XML/SGML to TeX-like languages

This example shows how a simple document can be translated into a TeX-like markup language. Note the translate rule used with the break-width and replacement-break declarations. This is a standard way of processing data content without worrying about how the lines are broken originally.

Old part numbers are printed in lowercase only. New part numbers are printed with uppercase letters. The title is not broken or stripped. Paragraph text is stripped, and this stripping is inherited by the "part" and "old part" elements.

A typical document may look like this:

  <!doctype doc [
  <!element doc        o o (title, para+)>
  <!element title      o o (#pcdata)>
  <!element para       - o (#pcdata|part|old-part)*>
  <!element part       - - (#pcdata)>
  <!element old-part   - - (#pcdata)>
  ]>
  Acme Llama and Haggis Supply Parts catalog,
  Fall, 1973
  <para>
  Our new stock includes three new Peruvian llamas (ask for
  <part/lL-33-864/). We have also located a new haggis supplier in
  Singapore (<part/gG-33-865/), and are no longer carrying
  <old-part/Yh5-33-863A/, as our supplier in the Maldives is no longer in
  business. This change should handle some of your requests.
  <para>
  As usual,
  we at Acme are looking forward to meeting your needs this fall.

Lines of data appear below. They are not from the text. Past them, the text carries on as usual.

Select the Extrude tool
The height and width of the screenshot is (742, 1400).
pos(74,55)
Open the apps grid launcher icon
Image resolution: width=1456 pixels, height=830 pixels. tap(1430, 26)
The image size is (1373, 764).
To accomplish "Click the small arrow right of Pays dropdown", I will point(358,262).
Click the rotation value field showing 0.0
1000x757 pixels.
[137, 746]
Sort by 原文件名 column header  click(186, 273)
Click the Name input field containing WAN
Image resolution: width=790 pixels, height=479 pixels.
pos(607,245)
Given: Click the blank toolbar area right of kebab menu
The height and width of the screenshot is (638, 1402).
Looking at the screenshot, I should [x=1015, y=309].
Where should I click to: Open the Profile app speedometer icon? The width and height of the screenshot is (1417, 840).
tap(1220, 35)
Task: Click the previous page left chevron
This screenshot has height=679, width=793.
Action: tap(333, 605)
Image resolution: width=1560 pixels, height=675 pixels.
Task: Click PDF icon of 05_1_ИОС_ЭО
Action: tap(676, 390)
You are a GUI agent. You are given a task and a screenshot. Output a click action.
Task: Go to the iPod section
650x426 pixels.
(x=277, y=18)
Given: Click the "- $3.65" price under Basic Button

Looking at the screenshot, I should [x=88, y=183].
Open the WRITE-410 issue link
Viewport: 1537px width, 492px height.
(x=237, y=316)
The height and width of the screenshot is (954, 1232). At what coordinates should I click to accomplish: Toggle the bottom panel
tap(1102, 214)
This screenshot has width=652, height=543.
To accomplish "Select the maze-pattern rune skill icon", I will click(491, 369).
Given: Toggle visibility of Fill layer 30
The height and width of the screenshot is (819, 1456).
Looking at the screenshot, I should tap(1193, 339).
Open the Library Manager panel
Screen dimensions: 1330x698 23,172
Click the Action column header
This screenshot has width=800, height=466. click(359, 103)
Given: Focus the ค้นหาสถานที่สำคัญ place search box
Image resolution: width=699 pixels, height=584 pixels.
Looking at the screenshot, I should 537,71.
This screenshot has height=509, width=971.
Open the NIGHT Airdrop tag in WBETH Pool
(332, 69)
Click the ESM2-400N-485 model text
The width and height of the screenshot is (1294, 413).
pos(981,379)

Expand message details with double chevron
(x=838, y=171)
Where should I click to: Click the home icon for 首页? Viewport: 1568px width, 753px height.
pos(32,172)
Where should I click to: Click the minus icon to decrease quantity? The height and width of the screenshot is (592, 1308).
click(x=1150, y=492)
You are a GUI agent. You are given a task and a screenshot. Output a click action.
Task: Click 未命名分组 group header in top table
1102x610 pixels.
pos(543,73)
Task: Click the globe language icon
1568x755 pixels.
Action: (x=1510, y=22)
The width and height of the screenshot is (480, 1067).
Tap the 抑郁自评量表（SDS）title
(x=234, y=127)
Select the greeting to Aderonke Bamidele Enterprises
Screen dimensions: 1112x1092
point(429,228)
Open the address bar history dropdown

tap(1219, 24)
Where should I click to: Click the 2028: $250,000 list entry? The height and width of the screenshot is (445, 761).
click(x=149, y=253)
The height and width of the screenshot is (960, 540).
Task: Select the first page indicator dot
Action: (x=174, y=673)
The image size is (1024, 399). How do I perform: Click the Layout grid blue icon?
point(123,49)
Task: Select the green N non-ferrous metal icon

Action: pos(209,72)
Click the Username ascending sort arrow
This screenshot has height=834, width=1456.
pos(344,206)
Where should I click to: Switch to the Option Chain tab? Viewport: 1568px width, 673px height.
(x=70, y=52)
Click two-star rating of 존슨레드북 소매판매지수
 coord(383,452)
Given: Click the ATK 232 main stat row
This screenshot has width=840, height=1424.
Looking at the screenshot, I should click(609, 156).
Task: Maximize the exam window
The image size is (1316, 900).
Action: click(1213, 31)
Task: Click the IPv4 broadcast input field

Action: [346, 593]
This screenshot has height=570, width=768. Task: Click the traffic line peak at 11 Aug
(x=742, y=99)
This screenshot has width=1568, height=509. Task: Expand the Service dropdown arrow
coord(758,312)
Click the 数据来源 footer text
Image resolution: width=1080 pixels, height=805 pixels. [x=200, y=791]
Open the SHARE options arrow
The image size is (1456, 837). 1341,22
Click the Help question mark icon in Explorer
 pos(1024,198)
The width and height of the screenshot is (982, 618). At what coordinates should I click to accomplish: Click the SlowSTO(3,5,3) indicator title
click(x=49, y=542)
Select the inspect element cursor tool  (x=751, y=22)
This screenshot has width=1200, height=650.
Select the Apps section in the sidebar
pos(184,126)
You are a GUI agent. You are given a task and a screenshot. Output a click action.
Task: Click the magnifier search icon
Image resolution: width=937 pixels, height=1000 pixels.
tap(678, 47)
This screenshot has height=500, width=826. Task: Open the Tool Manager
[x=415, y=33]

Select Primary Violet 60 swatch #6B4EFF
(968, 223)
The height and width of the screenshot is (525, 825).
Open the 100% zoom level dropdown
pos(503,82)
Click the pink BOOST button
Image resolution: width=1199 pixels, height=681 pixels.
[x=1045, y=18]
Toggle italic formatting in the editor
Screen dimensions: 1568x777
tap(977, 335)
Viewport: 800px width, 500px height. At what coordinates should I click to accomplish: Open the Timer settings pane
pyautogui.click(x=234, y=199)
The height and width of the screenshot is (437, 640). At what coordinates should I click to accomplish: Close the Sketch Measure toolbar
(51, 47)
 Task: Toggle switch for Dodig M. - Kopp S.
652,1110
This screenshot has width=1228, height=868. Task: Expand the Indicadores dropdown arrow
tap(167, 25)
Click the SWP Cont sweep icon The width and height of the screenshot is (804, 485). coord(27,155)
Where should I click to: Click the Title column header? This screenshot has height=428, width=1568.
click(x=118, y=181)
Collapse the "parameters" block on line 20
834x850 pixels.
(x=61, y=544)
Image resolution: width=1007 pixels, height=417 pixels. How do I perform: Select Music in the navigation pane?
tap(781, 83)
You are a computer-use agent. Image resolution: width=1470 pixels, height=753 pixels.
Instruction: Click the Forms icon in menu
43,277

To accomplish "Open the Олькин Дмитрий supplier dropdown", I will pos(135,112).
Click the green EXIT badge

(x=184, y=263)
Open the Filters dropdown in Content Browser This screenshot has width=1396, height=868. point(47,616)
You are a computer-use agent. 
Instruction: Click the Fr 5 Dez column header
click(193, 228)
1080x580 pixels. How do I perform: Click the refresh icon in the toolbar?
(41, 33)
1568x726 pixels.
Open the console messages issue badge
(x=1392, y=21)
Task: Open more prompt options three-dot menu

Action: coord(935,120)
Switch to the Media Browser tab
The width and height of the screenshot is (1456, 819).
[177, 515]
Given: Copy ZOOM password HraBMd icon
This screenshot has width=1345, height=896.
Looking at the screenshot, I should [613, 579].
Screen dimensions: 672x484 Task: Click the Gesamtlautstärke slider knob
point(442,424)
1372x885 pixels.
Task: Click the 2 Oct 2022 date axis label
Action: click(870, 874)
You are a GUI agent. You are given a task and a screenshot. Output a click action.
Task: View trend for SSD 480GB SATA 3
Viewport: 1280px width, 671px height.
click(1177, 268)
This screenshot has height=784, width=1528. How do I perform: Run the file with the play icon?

The output, which can be sent to a formatter, appears as follows:

  \title{Acme Llama and Haggis Supply Parts catalog, Fall, 1973}
  
      Our new stock includes three new
  Peruvian llamas (ask for
  \part{LL-33-864}). We have also located
  a new haggis supplier in Singapore
  (\part{GG-33-865}), and are no longer
  carrying \part{yh5-33-863a}, as our
  supplier in the Maldives is no longer in
  business. This change should handle some
  of your requests.
  
      As usual, we at Acme are looking
  forward to meeting your needs this fall.

The formatter instruction \part appears in lowercase despite the u modifier on the %c operator in the part element rule. This is because it is part of a format string and not copied data content.

%c modifiers do not usually apply to text explicitly output by the OmniMark program. The exceptions are %sn, %st, and %s_. The s modifier in a %c causes all the strippable white space to be eliminated. The s modifier in a %t, %n, or %_ format item marks that item as strippable.

  element "doc"
    output "%c"
  
  element "para"
    output "%n" when previous is "para"
    output "%_%_%_%_%sc%n"
  
  element "part"
    output "\part{%uc}"
  
  element "old-part"
    output "\part{%lc}"
  
  element "title"
    output "\title{%hc}%n%n"
  
  translate "%n"
    output "%/%s_"
  
  break-width 40
  
  replacement-break "%_" "%n"